Recent signs show that a pickup in national home construction rates is on the horizon. Total housing starts increased 13.7 percent nationally in October according to a joint data release from the U.S. Census Bureau and U.S. Department of Housing and Urban Development, reaching a one-year record high, with solid readings from the single-family sector. Builder confidence in the market for newly-built single-family homes rose two points to a level of 70 in November on the National Association of Home Builders/Wells Fargo Housing Market Index (HMI). New family home size is also decreasing nationally, after increasing to all-time highs in 2013 and leveling off in 2014 and 2015. According to third quarter 2017 data from the U.S. Census Quarterly Starts and Completions by Purpose and Design, median square footage of new single-family homes decreased 3 percent from 2016 to 2,378 square feet.
Building permit data at the local level is a reasonable indicator of future construction conditions. These data, which also are jointly released by the U.S. Census Bureau and HUD, show that single-family building permits in the NVAR region were up more than 12 percent year-to-date as of October 2017 compared to 2016 (Figure 7).
LOOKING AHEAD! The 2018 HOUSING MARKET WILL DEPEND ON INVENTORY LEVELS AND THE IMPACT OF REGULATION.
Looking forward to 2018, the impact of the federal budget continues to be the region’s biggest source of economic uncertainty. The Washington region’s economy remains tied to the federal government, either through direct employment or federal contracting and procurement. Therefore, potential decreases in the size of the federal government or its spending could have adverse effects on the economic viability of the region and negatively impact its housing market.
In addition, modifications of the current tax system could impact the housing market moving forward. For example, capping the mortgage interest deduction at $750,000 down from $1,000,000 would uniquely impact the NVAR region.

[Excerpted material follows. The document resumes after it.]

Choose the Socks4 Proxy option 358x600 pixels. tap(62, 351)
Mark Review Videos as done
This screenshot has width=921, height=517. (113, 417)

As of October, 1,589 homes in the NVAR region in 2017 sold for more than $1,000,000. During the same period, 7,986 homes were purchased for between $500,000 and $1,000,000. Under a new mortgage interest deduction cap, nearly 8,000, or 42 percent of new sales from 2017 alone, would be affected by a change in the tax code, along with an increased tax burden placed on new sales above $1,000,000. The lower cap would be particularly detrimental to first-time buyers in the NVAR region’s expensive market. Existing mortgages would be exempt, creating a distinction between current and future homeownership. This would create a disincentive to move, intensifying an already severe inventory shortage at the entry level.
Irrespective of regulatory changes, demand for single-family housing is increasing at a consistent pace, driven by job and economic growth, demographic change, and limited housing inventory. With these economic fundamentals in place, upward movement of the single-family housing market should continue this year.
Expect low inventory to continue to push up home prices, but at a slower pace. This moderation of inventory shrinkage depends primarily on new home construction. With a large generation of new homeowners entering the market and an inventory crisis that leaves them with few options, it is expected that builders will not ignore this market. Ideally, 2018 will bring a rise in new construction at the more affordable end of the market, yet how fast this will occur remains to be seen.